PASSAGE SHOWN:
──────

# Recyled acrylic blanks



## mikegerecht (Feb 11, 2016)

I'm looking at doing a Green Craft Show selling wood pens from nonendangered species,  but my acrylics would be out....unless I am using recycled plastic. Anyone make pen blanks from recycled plastics or other sources that might be considered "green."  Searched postings but didn't see anything on this.


----------



## Edgar (Feb 11, 2016)

mikegerecht said:


> I'm looking at doing a Green Craft Show selling wood pens from nonendangered species,  but my acrylics would be out....unless I am using recycled plastic. Anyone make pen blanks from recycled plastics or other sources that might be considered "green."  Searched postings but didn't see anything on this.



Have you checked out all the "worthless wood" and other natural castings (acorns, pine cones, etc) that are available at Exotic Blanks? Would those fit that definition if the majority of the blank is wood or recycled material? 

If it has to be 100% recycled material, perhaps PVC or corian blanks?


----------



## ed4copies (Feb 11, 2016)

Any of the 'ice' pattern, where blanks are made into small chips and then recast.

Bowling ball blanks (although I have not seen them lately)

Alternate Ivory saves real ivory.

Alternate Ebony saves real ebony trees.
Alternate Briar.

I'll keep thinking about it.


----------



## low_48 (Feb 11, 2016)

Cutoffs from water supply and waste water PVC pipe. I've always like the blue waste water pipe color. Might be able to buy some broken stock at an industrial supply house. Your post will likely bring out the old guys. This is the stuff we played with before you could buy 10,000 different kinds of acrylic blanks on-line. You know, the good old days of experimentation around here!


----------



## Rick_G (Feb 11, 2016)

Here's a video on recycling HDPE plastic, ie melting and then you could make your own pen blanks with it.  https://www.youtube.com/watch?v=kUR6_bQLU-E


----------



## 1080Wayne (Feb 11, 2016)

HDPE is recycled into plastic lumber . Neither it or the PVC mentioned above will give a high gloss finish , but they make a durable pen . Your polyethylene terephthalate Coke bottle will probably be recycled into your next carpet , but I guess you could recycle a piece of your current one . Your LDPE garbage bags will probably contain 10-15% recycled manufacturers LDPE waste . You could melt them down . Again , tough , but low gloss . Polypropylene would be similar , but harder to source , unless you have access to baler twine . Your polystyrene foam coffee cups , I would not recommend .

──────

SUPPLIED MATERIAL:

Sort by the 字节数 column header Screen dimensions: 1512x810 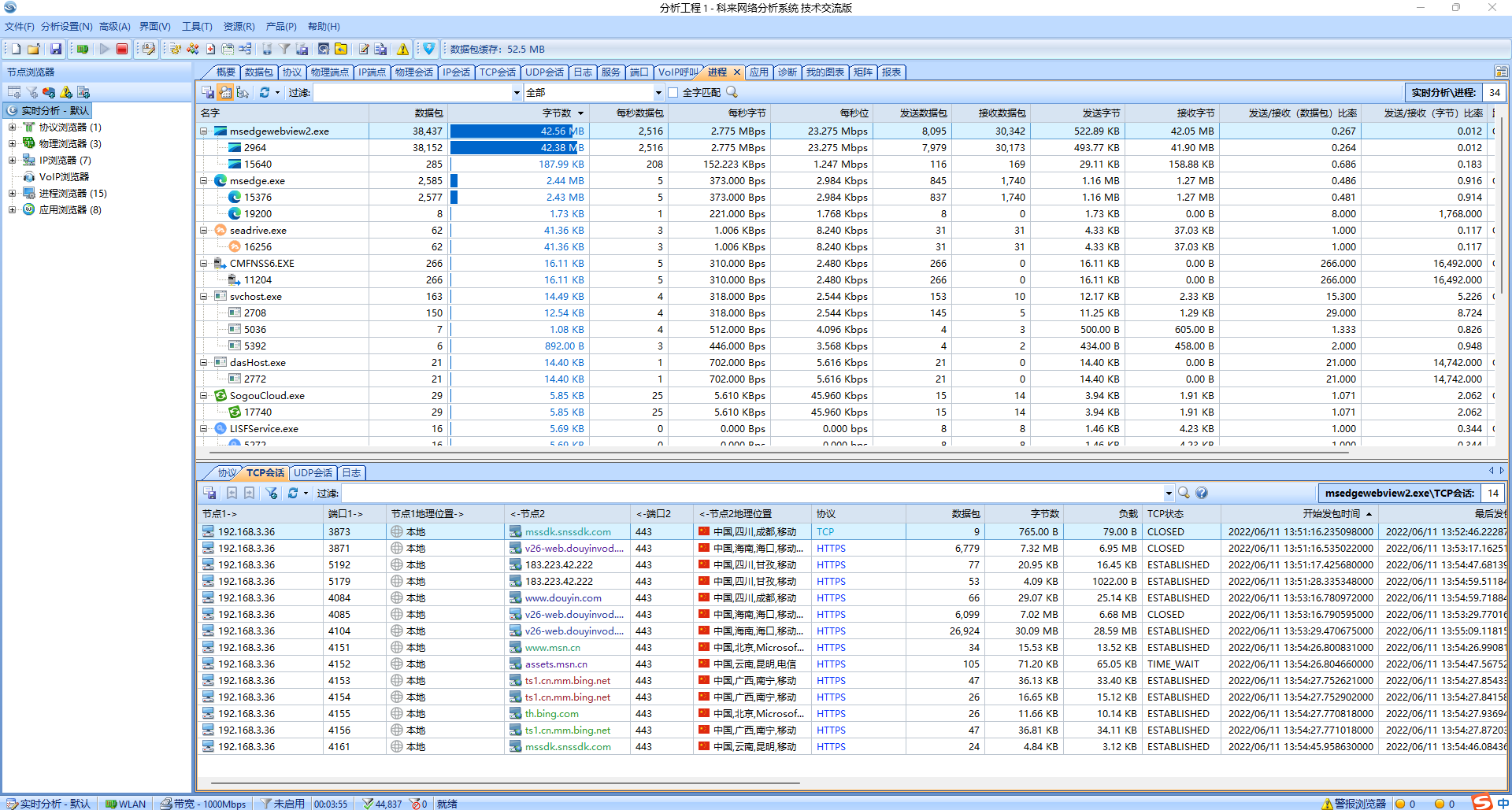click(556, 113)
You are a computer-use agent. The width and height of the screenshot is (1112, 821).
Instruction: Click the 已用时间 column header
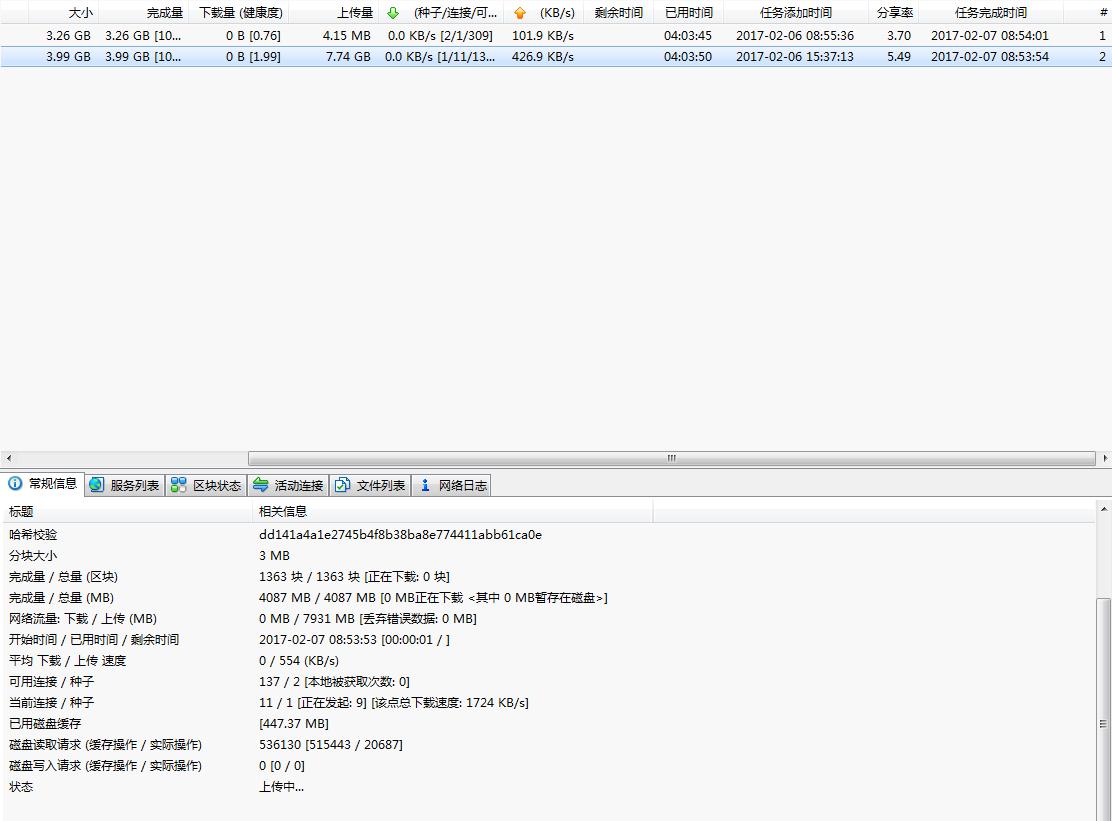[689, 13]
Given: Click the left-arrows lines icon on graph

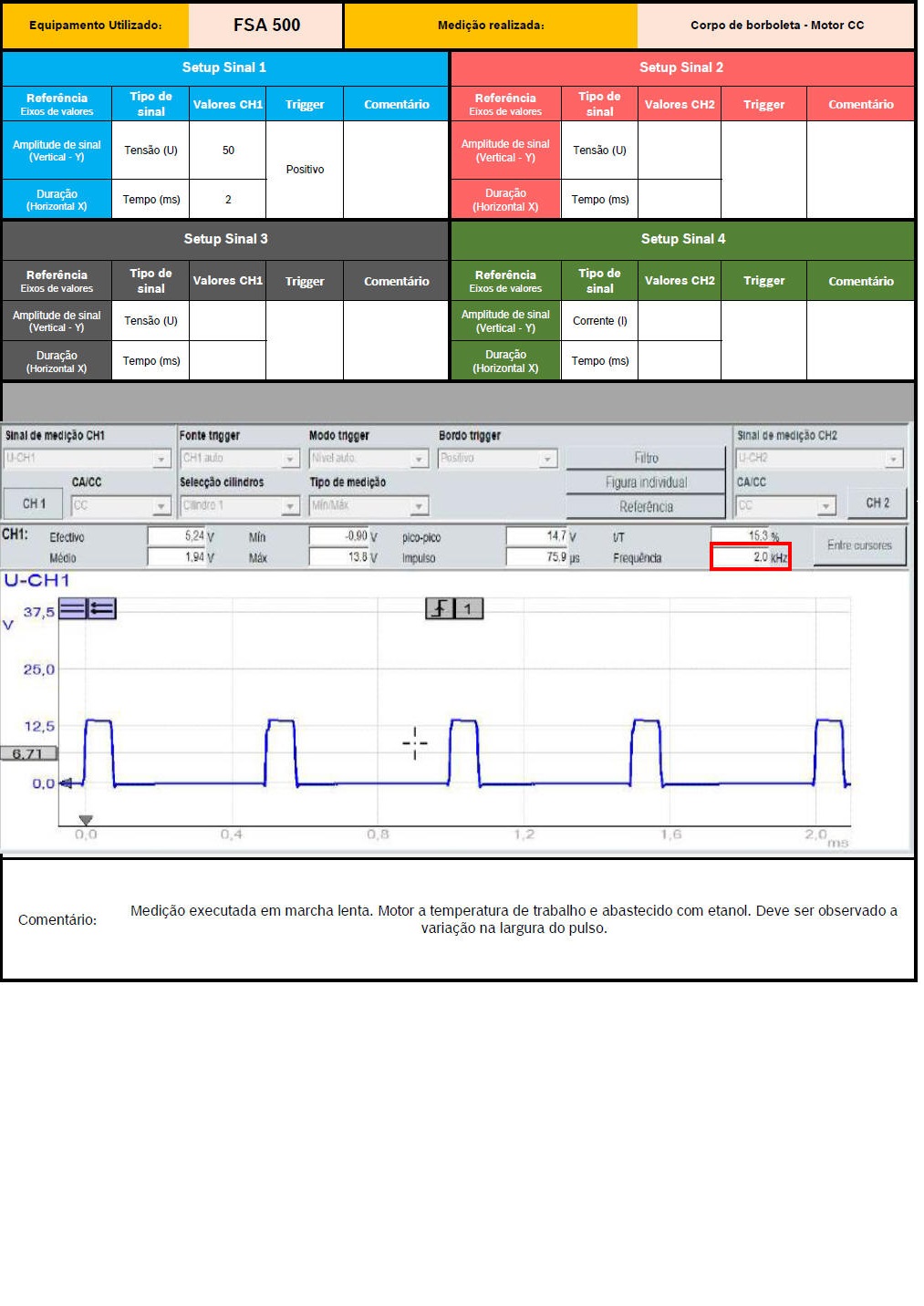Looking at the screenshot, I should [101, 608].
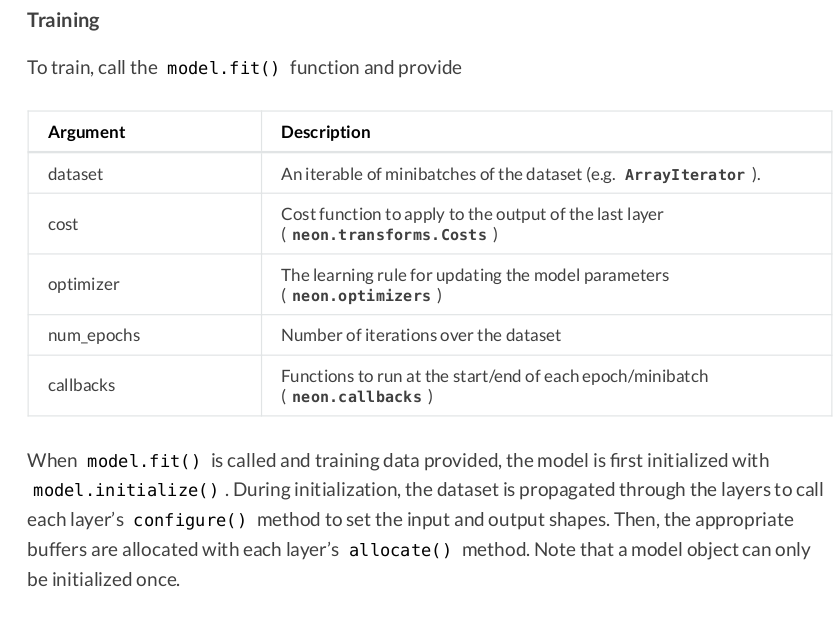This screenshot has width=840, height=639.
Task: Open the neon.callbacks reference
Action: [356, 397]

──────

REQUIRED TASK: In the forum thread on recycled pen blanks, the reply suggesting PVC pipe cutoffs predicts that the post will bring out the old guys. Explain why, using the reason that reply gives.

TASK RESULT: Materials like PVC pipe are what pen makers worked with before they could buy 10,000 different kinds of acrylic blanks online. The longtime members remember that earlier period of experimentation.